Work order: Two lines mark the range in the entries below: the one holding "Франківськ (750, 2387)" and the one holding "[只能原地大羨慕！我的弟弟是大明星也是我老闆！！！] (24, 1737)". Set down those two and all lines between them, exactly.

-------- Provided data

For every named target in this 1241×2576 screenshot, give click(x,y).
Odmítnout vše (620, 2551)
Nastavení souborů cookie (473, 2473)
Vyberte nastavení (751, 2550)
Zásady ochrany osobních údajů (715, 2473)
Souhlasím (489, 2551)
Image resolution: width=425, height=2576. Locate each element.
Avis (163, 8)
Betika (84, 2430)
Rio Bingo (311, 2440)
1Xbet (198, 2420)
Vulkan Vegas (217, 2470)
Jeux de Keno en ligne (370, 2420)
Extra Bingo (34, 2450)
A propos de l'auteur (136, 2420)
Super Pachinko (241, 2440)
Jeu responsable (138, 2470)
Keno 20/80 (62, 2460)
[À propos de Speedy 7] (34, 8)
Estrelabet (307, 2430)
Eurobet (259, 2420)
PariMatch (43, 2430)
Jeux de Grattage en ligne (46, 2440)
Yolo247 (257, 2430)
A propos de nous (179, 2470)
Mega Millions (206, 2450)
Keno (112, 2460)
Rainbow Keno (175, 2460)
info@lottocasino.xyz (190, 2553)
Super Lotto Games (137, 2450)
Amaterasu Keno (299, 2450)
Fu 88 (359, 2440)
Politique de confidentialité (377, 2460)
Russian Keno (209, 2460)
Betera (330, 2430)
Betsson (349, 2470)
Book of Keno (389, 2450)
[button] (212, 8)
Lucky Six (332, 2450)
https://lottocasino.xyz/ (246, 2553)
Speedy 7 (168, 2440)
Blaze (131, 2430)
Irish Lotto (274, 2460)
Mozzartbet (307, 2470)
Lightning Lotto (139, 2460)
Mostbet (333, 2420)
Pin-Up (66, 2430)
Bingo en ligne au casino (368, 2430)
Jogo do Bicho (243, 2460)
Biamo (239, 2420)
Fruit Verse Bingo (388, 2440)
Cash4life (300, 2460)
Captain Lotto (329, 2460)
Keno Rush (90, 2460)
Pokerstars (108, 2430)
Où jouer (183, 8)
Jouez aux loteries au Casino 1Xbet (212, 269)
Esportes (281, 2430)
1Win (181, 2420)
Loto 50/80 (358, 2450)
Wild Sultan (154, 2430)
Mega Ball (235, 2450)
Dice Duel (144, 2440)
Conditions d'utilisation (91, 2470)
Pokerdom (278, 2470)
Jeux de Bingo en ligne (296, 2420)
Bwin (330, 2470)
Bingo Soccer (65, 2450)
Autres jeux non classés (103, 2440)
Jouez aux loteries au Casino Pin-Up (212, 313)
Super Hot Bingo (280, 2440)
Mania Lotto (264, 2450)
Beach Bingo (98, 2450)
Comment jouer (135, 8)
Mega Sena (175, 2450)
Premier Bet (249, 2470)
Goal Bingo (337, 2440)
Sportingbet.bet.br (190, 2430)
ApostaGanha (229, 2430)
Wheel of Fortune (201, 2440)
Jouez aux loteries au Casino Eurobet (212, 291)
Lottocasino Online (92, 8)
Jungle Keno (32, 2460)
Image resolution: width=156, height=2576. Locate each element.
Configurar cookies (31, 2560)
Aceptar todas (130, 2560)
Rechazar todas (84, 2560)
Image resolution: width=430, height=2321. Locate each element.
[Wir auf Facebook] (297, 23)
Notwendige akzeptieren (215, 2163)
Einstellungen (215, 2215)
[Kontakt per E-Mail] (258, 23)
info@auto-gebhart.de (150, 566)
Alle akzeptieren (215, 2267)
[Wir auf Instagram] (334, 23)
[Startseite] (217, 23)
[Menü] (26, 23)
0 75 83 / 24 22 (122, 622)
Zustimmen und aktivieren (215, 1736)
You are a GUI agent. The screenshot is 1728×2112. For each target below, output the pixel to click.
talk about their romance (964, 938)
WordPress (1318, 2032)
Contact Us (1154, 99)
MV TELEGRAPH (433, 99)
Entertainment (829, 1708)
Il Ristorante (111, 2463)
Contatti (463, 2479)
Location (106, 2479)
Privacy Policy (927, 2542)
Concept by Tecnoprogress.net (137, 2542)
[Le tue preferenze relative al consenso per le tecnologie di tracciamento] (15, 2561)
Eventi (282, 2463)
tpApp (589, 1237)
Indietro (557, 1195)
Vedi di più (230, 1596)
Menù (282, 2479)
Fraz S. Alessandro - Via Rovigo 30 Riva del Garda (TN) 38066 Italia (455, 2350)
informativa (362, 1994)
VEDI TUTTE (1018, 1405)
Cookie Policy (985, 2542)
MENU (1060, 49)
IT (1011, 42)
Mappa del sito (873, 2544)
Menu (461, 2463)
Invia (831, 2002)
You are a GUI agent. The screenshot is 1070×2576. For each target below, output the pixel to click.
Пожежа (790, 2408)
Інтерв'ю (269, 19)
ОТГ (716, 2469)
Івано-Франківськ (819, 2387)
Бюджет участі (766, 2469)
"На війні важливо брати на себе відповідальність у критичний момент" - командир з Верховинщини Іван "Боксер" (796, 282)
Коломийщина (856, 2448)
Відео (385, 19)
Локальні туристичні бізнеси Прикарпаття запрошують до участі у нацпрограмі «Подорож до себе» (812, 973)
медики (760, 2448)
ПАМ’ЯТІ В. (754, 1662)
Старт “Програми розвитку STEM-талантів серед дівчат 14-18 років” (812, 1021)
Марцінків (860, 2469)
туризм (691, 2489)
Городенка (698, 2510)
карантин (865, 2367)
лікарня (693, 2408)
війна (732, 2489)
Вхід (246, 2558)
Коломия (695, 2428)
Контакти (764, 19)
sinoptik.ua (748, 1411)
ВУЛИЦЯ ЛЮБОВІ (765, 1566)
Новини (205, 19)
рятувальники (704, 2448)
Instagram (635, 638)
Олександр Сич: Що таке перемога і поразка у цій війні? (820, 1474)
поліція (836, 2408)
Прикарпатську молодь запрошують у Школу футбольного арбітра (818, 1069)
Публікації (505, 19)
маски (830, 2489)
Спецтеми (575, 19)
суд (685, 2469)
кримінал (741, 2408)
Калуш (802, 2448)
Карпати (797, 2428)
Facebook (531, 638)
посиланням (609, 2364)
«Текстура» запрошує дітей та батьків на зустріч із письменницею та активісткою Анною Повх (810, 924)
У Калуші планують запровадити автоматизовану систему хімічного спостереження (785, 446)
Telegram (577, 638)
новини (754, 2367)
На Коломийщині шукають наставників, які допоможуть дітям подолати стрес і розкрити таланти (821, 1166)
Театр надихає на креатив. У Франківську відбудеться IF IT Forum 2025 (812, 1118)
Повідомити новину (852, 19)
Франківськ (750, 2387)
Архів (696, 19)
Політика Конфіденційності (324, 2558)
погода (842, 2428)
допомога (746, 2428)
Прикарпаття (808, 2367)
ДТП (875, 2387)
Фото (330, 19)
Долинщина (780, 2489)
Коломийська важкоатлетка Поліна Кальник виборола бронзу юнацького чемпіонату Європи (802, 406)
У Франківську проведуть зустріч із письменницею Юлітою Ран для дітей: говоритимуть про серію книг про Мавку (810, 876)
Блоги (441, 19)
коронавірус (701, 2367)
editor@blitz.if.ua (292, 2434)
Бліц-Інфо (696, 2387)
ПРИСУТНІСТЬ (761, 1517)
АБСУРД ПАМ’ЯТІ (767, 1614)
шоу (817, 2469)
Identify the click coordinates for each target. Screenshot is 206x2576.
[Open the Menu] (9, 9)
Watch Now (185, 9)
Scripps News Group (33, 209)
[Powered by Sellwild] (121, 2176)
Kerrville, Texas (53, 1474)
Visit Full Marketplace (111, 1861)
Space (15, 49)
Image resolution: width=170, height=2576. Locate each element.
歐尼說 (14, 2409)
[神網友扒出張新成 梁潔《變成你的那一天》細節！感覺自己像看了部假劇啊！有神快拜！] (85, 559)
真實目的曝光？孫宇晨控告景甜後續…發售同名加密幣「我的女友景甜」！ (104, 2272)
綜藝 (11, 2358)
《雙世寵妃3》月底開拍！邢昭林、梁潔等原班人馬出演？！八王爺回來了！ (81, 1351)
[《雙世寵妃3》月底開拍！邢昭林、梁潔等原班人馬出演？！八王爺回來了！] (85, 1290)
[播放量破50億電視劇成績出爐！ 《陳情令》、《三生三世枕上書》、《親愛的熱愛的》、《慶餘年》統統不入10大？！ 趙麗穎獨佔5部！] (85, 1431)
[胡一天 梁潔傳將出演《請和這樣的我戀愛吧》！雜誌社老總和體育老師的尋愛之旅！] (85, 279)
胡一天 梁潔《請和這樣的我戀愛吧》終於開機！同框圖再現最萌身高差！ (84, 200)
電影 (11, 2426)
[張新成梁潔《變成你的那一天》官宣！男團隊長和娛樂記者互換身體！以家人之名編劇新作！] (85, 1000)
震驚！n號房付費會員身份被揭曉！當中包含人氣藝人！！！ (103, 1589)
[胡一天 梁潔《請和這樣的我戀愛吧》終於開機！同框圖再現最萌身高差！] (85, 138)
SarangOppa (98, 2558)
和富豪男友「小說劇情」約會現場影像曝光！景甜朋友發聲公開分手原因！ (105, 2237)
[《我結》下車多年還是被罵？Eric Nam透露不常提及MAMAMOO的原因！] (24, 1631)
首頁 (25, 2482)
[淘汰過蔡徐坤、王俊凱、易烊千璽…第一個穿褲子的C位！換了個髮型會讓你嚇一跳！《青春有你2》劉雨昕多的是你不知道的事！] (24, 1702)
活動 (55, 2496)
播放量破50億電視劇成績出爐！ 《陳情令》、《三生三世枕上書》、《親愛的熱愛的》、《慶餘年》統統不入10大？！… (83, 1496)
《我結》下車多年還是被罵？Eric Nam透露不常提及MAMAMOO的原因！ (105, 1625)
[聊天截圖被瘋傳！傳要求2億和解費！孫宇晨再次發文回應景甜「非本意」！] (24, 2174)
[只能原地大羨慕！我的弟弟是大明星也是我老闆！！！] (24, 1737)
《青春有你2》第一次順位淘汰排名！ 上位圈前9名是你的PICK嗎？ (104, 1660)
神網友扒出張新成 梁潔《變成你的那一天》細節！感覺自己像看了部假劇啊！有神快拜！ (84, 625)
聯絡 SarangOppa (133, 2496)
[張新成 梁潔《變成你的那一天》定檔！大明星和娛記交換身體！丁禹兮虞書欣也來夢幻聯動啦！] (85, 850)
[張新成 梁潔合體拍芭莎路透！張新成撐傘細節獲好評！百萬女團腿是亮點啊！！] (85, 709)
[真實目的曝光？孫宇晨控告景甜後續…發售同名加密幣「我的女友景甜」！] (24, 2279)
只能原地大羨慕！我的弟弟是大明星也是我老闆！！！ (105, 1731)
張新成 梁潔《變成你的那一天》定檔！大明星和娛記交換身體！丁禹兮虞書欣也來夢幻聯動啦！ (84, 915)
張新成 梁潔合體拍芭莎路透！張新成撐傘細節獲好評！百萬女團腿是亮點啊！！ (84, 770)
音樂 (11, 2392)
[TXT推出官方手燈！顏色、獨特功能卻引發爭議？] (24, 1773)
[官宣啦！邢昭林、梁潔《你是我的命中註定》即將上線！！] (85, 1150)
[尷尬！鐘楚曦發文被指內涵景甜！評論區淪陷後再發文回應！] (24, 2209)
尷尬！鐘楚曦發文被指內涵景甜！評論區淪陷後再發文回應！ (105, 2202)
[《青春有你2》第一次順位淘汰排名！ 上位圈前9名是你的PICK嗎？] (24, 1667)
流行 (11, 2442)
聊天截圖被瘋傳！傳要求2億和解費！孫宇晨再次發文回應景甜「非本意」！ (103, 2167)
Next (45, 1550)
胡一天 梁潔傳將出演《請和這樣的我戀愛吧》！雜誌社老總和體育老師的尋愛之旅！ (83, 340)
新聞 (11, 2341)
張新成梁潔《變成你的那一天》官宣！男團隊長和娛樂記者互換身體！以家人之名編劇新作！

----------------

Your solution:
Франківськ (750, 2387)
Архів (696, 19)
Політика Конфіденційності (324, 2558)
погода (842, 2428)
допомога (746, 2428)
Прикарпаття (808, 2367)
ДТП (875, 2387)
Фото (330, 19)
Долинщина (780, 2489)
Коломийська важкоатлетка Поліна Кальник виборола бронзу юнацького чемпіонату Європи (802, 406)
У Франківську проведуть зустріч із письменницею Юлітою Ран для дітей: говоритимуть про серію книг про Мавку (810, 876)
Блоги (441, 19)
коронавірус (701, 2367)
editor@blitz.if.ua (292, 2434)
Бліц-Інфо (696, 2387)
ПРИСУТНІСТЬ (761, 1517)
АБСУРД ПАМ’ЯТІ (767, 1614)
шоу (817, 2469)
Identify the click coordinates for each target. Screenshot is 206x2576.
[Open the Menu] (9, 9)
Watch Now (185, 9)
Scripps News Group (33, 209)
[Powered by Sellwild] (121, 2176)
Kerrville, Texas (53, 1474)
Visit Full Marketplace (111, 1861)
Space (15, 49)
Image resolution: width=170, height=2576. Locate each element.
歐尼說 (14, 2409)
[神網友扒出張新成 梁潔《變成你的那一天》細節！感覺自己像看了部假劇啊！有神快拜！] (85, 559)
真實目的曝光？孫宇晨控告景甜後續…發售同名加密幣「我的女友景甜」！ (104, 2272)
綜藝 (11, 2358)
《雙世寵妃3》月底開拍！邢昭林、梁潔等原班人馬出演？！八王爺回來了！ (81, 1351)
[《雙世寵妃3》月底開拍！邢昭林、梁潔等原班人馬出演？！八王爺回來了！] (85, 1290)
[播放量破50億電視劇成績出爐！ 《陳情令》、《三生三世枕上書》、《親愛的熱愛的》、《慶餘年》統統不入10大？！ 趙麗穎獨佔5部！] (85, 1431)
[胡一天 梁潔傳將出演《請和這樣的我戀愛吧》！雜誌社老總和體育老師的尋愛之旅！] (85, 279)
胡一天 梁潔《請和這樣的我戀愛吧》終於開機！同框圖再現最萌身高差！ (84, 200)
電影 (11, 2426)
[張新成梁潔《變成你的那一天》官宣！男團隊長和娛樂記者互換身體！以家人之名編劇新作！] (85, 1000)
震驚！n號房付費會員身份被揭曉！當中包含人氣藝人！！！ (103, 1589)
[胡一天 梁潔《請和這樣的我戀愛吧》終於開機！同框圖再現最萌身高差！] (85, 138)
SarangOppa (98, 2558)
和富豪男友「小說劇情」約會現場影像曝光！景甜朋友發聲公開分手原因！ (105, 2237)
[《我結》下車多年還是被罵？Eric Nam透露不常提及MAMAMOO的原因！] (24, 1631)
首頁 (25, 2482)
[淘汰過蔡徐坤、王俊凱、易烊千璽…第一個穿褲子的C位！換了個髮型會讓你嚇一跳！《青春有你2》劉雨昕多的是你不知道的事！] (24, 1702)
活動 (55, 2496)
播放量破50億電視劇成績出爐！ 《陳情令》、《三生三世枕上書》、《親愛的熱愛的》、《慶餘年》統統不入10大？！… (83, 1496)
《我結》下車多年還是被罵？Eric Nam透露不常提及MAMAMOO的原因！ (105, 1625)
[聊天截圖被瘋傳！傳要求2億和解費！孫宇晨再次發文回應景甜「非本意」！] (24, 2174)
[只能原地大羨慕！我的弟弟是大明星也是我老闆！！！] (24, 1737)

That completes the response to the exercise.